Location | |
---|---|
Location | Bernic Lake |
Province | Manitoba |
Country | Canada |
Coordinates | 50°25′48″N 95°26′47″W / 50.4299554°N 95.4464722°WCoordinates: 50°25′48″N 95°26′47″W / 50.4299554°N 95.4464722°W |
Production | |
Products | Caesium from Pollucite, Spodumene, Tantalum |
History | |
Opened | 1969 |
Closed | Currently open |
Owner | |
Company | Cabot Corporation |
Website | About the Tanco mine |
Tanco Mine is an underground caesium and tantalum mine, owned and operated by Cabot Corporation on the north west shore of Bernic Lake, Manitoba, Canada. The mine has the largest known deposit of pollucite and is also the world's largest producer of caesium.
The pegmatite ore body now mined by the Tanco Mine was discovered in the late 1920s and the first mining started in 1929. Several times the mine was closed, reopened and closed, until in 1969 when it was reopened as a tantalum mine. Cabot Corporation bought the mine in 1993, and began the production of caesium brine from pollucite in 1996. The caesium brine is converted into caesium formate which is used mostly as additive for drilling fluids to increase the fluid's density.

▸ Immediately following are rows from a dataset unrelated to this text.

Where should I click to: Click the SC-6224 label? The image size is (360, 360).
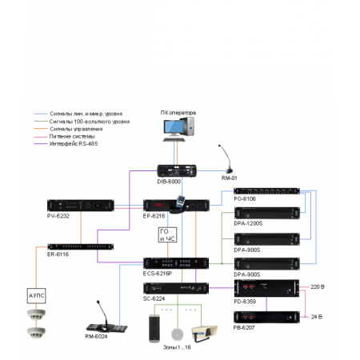pyautogui.click(x=154, y=298)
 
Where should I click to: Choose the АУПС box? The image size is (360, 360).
pyautogui.click(x=36, y=294)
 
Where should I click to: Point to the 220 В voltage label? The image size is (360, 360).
pyautogui.click(x=318, y=285)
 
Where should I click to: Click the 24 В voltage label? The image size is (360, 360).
pyautogui.click(x=316, y=316)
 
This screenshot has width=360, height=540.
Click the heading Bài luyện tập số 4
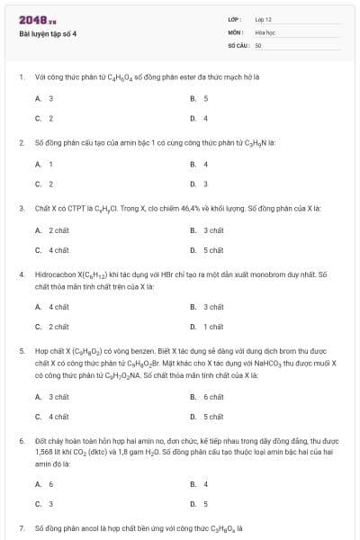(49, 33)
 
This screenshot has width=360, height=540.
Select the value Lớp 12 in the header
(263, 19)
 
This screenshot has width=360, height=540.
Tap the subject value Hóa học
(265, 32)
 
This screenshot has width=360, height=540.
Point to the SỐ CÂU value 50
(258, 44)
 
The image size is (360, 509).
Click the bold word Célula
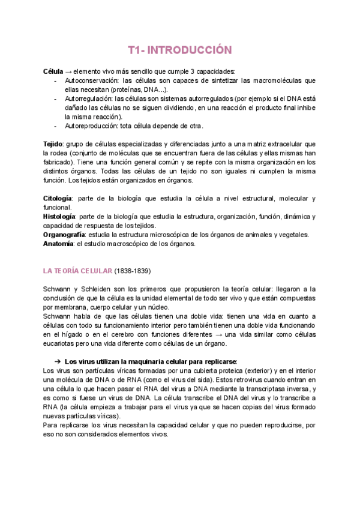[53, 71]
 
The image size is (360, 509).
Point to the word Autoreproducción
[91, 126]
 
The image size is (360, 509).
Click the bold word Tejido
[53, 144]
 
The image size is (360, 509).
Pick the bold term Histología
[60, 216]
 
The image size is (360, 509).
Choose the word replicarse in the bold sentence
[220, 361]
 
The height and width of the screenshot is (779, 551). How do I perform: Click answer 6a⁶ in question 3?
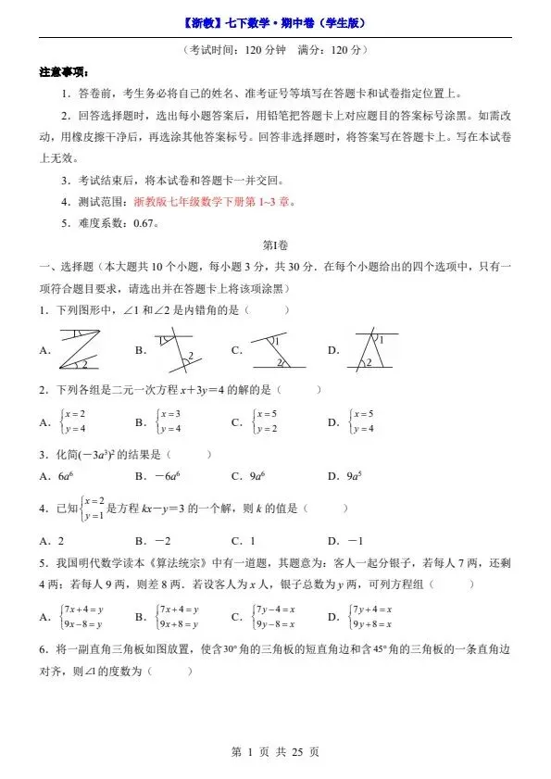[x=65, y=476]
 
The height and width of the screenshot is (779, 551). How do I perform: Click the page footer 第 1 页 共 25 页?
[x=275, y=752]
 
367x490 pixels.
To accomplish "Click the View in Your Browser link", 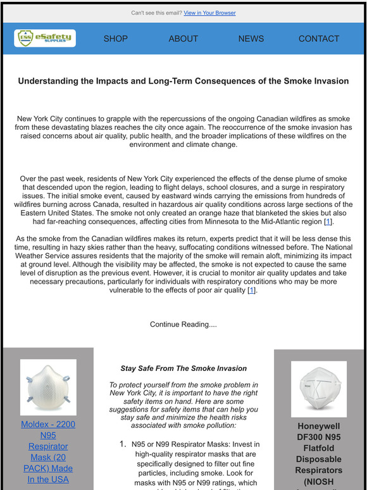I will tap(209, 13).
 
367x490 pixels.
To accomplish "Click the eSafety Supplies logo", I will tap(45, 39).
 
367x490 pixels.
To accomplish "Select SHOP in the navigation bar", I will tap(115, 39).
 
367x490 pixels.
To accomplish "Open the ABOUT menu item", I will tap(183, 39).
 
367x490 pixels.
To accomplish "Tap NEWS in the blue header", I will tap(251, 39).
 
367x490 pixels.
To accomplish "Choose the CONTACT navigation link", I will tap(318, 39).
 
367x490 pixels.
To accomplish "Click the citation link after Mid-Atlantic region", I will tap(327, 222).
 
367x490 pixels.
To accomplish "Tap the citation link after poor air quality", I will tap(251, 290).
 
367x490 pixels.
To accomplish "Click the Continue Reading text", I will tap(183, 324).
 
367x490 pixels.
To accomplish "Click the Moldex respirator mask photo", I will tap(48, 387).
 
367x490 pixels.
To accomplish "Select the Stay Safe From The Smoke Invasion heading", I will tap(184, 368).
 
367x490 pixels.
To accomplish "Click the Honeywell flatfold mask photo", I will tap(318, 389).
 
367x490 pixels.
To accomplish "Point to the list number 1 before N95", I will tap(123, 444).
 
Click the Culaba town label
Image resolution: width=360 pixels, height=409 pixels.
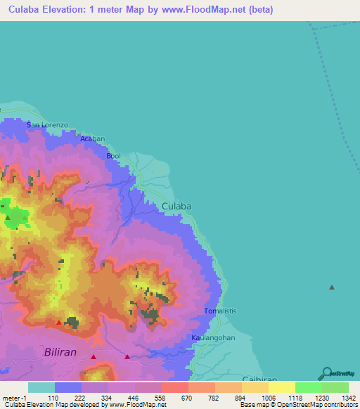tap(176, 206)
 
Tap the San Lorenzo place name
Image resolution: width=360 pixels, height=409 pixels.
tap(47, 125)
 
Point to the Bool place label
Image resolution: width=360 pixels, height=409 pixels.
tap(113, 156)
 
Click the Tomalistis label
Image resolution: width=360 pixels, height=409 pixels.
tap(220, 311)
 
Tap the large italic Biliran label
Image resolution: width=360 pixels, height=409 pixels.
tap(65, 351)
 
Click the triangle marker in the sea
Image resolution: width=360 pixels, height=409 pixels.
tap(332, 287)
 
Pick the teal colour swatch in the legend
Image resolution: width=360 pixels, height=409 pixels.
tap(41, 387)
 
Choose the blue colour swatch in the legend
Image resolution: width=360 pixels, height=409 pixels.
tap(68, 387)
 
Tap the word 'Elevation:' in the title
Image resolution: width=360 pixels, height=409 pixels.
tap(70, 10)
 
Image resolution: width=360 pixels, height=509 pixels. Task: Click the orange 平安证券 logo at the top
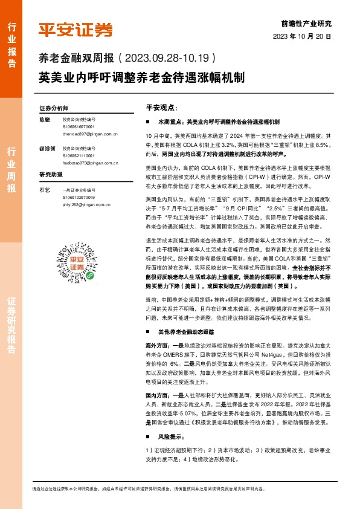(x=76, y=30)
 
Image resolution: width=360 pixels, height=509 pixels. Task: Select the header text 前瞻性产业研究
(x=306, y=24)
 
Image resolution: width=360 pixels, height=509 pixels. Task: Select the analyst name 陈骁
(x=44, y=120)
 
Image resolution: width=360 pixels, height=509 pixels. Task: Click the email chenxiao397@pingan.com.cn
(x=90, y=134)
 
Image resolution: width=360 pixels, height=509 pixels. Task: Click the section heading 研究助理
(x=51, y=174)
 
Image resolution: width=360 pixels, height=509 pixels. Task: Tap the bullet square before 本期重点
(x=148, y=122)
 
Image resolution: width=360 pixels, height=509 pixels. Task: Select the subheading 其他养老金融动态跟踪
(x=188, y=332)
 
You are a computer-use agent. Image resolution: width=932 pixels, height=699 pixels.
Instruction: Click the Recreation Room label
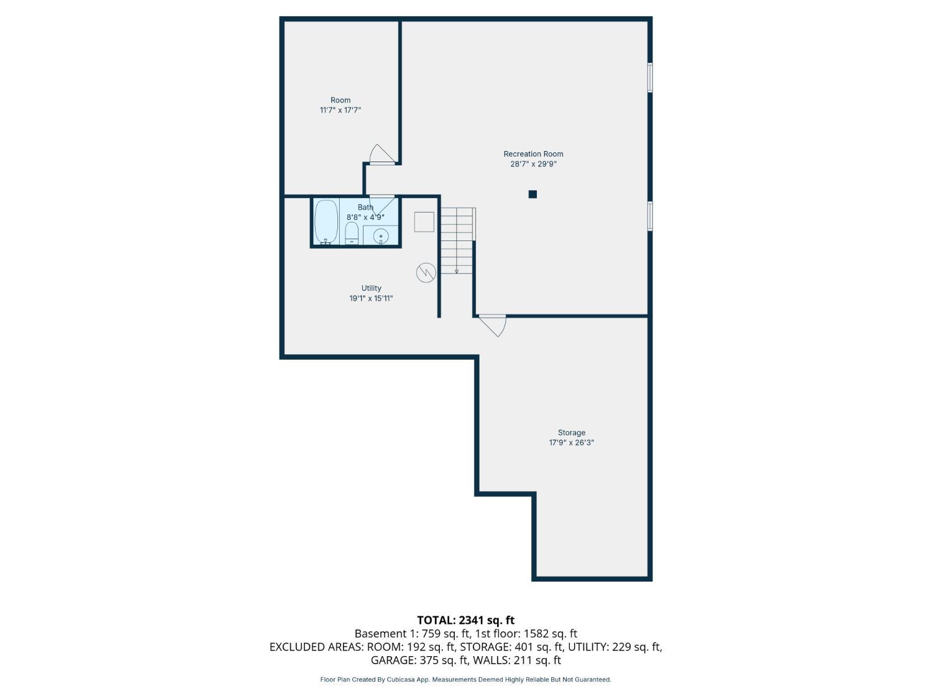pyautogui.click(x=533, y=153)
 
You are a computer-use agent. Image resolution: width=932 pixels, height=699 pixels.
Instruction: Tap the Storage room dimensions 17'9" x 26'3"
pyautogui.click(x=571, y=442)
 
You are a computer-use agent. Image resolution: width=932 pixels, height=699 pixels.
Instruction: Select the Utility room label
pyautogui.click(x=371, y=288)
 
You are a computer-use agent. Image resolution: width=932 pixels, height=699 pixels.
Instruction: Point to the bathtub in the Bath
pyautogui.click(x=326, y=222)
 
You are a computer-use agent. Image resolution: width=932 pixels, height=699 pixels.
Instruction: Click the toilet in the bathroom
pyautogui.click(x=351, y=234)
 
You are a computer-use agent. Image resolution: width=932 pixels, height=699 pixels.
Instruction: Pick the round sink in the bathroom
pyautogui.click(x=381, y=236)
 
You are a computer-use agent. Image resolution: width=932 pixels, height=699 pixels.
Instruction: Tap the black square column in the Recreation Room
pyautogui.click(x=532, y=194)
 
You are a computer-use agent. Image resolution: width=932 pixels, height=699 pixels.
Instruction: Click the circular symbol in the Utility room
pyautogui.click(x=426, y=273)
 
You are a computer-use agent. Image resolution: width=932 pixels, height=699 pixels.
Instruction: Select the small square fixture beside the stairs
pyautogui.click(x=424, y=222)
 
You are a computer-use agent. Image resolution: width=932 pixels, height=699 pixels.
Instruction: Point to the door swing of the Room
pyautogui.click(x=381, y=153)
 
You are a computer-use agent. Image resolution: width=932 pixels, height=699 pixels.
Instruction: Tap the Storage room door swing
pyautogui.click(x=493, y=326)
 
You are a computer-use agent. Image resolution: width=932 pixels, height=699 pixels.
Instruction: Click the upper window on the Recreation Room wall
pyautogui.click(x=650, y=77)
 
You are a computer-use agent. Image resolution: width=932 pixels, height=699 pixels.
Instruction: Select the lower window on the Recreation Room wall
pyautogui.click(x=650, y=216)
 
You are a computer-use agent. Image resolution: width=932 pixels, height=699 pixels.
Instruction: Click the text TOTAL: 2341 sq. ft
pyautogui.click(x=466, y=620)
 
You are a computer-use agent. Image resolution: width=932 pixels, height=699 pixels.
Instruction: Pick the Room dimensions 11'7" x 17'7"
pyautogui.click(x=340, y=110)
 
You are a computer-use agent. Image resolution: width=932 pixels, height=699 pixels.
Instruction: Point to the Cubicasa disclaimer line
pyautogui.click(x=466, y=680)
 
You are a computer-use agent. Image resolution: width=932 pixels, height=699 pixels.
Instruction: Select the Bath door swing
pyautogui.click(x=381, y=205)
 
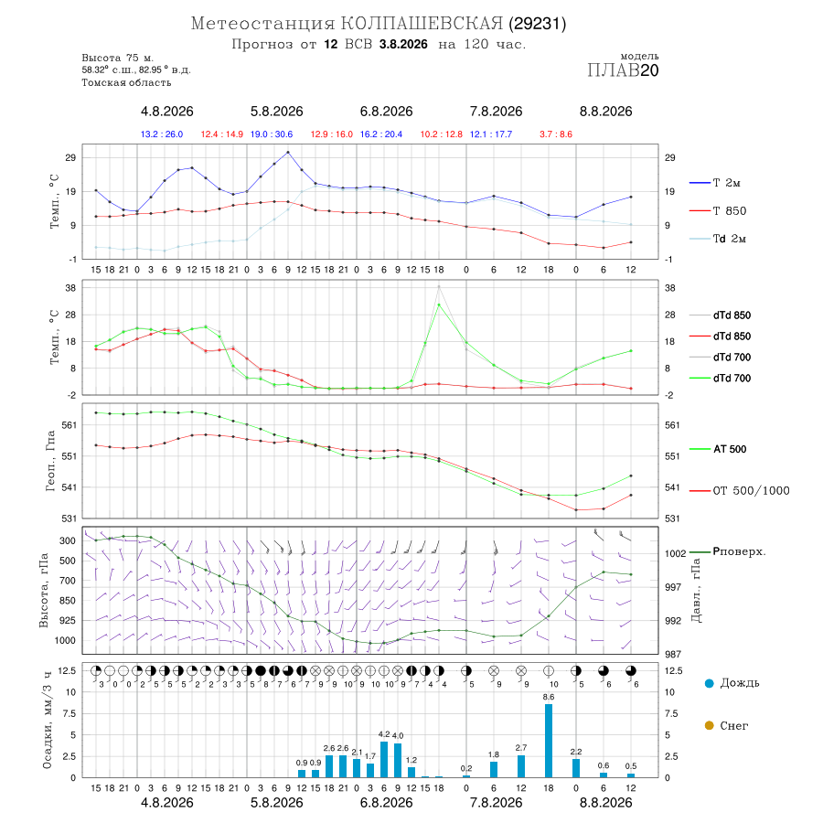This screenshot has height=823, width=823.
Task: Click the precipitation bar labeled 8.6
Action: [549, 741]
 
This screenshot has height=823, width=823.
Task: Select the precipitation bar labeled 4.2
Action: [384, 760]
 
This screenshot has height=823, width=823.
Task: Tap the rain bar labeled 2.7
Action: [520, 766]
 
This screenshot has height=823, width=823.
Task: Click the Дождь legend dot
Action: [709, 683]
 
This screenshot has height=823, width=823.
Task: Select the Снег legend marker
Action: [709, 725]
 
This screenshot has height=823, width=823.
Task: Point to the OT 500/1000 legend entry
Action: [739, 491]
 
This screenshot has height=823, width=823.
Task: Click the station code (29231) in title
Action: [538, 24]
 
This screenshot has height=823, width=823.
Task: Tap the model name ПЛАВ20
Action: [623, 70]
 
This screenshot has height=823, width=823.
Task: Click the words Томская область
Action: [126, 82]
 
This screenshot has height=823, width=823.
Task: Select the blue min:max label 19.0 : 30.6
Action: [272, 134]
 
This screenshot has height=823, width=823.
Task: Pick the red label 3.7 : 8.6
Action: [556, 134]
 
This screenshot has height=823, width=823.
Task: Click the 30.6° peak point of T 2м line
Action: [288, 152]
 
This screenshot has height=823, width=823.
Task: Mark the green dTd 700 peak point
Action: [439, 305]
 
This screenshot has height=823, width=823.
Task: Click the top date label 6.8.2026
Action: [386, 112]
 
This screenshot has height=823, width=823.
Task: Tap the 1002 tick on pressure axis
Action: [676, 554]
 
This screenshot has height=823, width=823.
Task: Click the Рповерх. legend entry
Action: [728, 551]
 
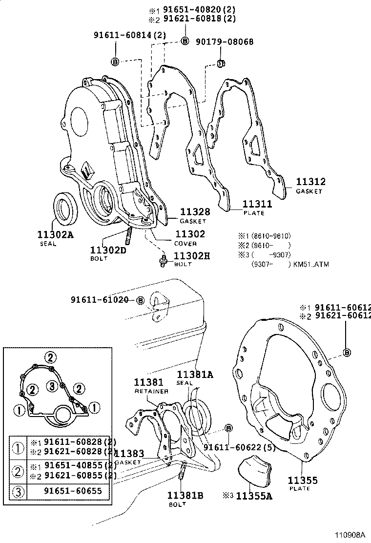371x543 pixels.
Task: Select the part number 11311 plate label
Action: (257, 204)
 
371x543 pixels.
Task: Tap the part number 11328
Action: (195, 211)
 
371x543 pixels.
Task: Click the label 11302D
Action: (108, 250)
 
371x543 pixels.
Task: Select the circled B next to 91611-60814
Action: (115, 62)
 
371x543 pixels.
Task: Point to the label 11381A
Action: (195, 375)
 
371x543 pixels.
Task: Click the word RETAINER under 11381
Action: (151, 391)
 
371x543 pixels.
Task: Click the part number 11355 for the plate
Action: (302, 480)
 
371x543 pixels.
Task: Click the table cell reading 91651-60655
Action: (73, 491)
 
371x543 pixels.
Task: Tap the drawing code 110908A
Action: (351, 535)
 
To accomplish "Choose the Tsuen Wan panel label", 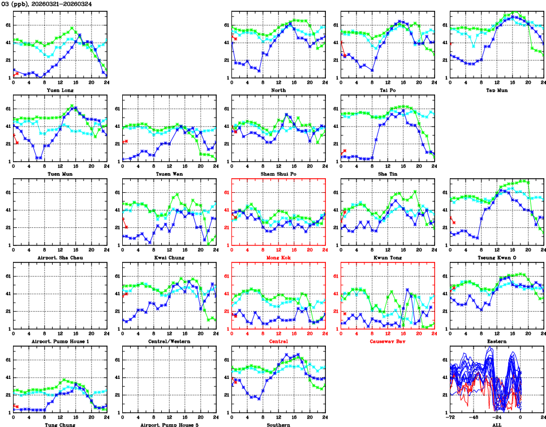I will [169, 174].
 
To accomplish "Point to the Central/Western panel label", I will [169, 341].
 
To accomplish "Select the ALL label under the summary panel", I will [497, 424].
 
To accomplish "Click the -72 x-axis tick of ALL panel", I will [451, 417].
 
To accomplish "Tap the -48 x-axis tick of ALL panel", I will [474, 417].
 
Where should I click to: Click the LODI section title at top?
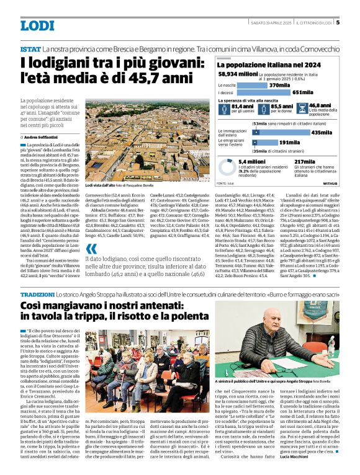pyautogui.click(x=38, y=26)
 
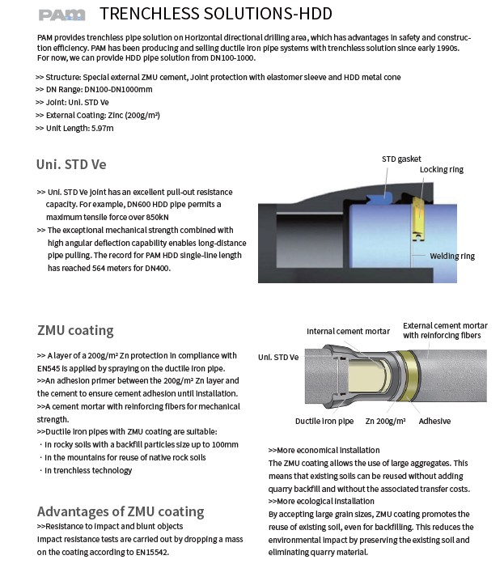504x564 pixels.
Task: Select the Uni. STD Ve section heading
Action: (x=71, y=164)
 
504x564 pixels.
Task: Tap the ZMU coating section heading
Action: (x=75, y=330)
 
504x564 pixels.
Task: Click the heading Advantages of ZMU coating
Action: (x=121, y=511)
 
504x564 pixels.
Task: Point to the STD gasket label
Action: (x=401, y=159)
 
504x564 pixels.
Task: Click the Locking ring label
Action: (x=441, y=170)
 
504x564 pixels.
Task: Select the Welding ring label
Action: (x=452, y=256)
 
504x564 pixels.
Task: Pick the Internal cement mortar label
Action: (x=348, y=331)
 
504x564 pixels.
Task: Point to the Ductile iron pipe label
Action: (x=324, y=421)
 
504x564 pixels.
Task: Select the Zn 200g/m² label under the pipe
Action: (x=384, y=421)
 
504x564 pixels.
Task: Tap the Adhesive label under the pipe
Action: (x=434, y=421)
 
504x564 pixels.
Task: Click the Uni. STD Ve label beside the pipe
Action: (x=278, y=356)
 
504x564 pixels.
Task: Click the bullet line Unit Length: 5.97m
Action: (x=75, y=128)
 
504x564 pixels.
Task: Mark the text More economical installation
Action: (x=324, y=450)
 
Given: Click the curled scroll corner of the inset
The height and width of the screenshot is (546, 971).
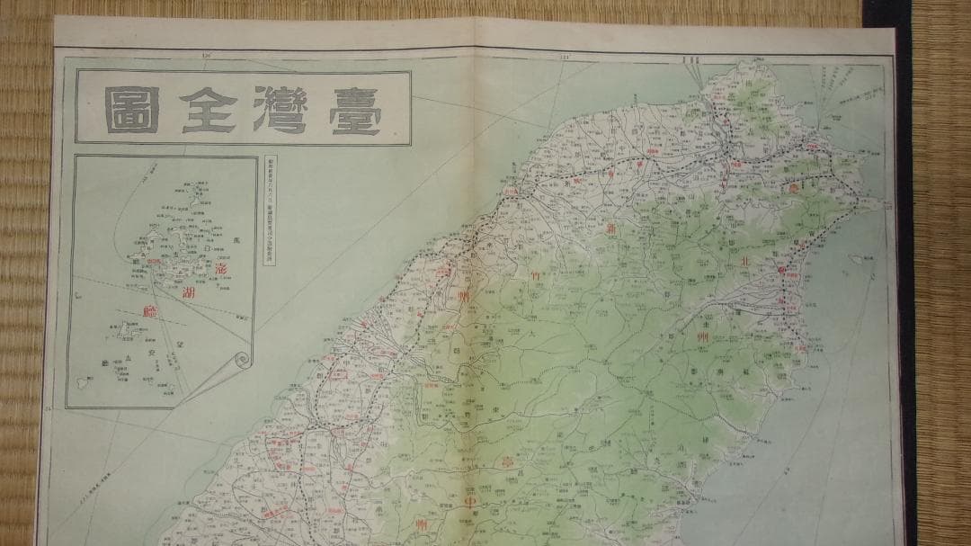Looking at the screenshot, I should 241,362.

A concentrated solution of caesium formate has a density of 2.3 g/cm3.
The pegmatite found at the north west shore and below the lake floor of Bernice Lake is a granitic igneous rock enriched in the incompatible elements, for example caesium, lithium, tantalum and beryllium. Pegmatite forms if magmatic rock slowly crystallizes, and the incompatible elements are concentrated in the residual molten magma. Examples of minerals found in the mine are the lithium-containing spodumene and amblygonite, caesium-containing pollucite, beryllium-containing beryl and tantalum- and niobium-containing simpsonite and tantalite.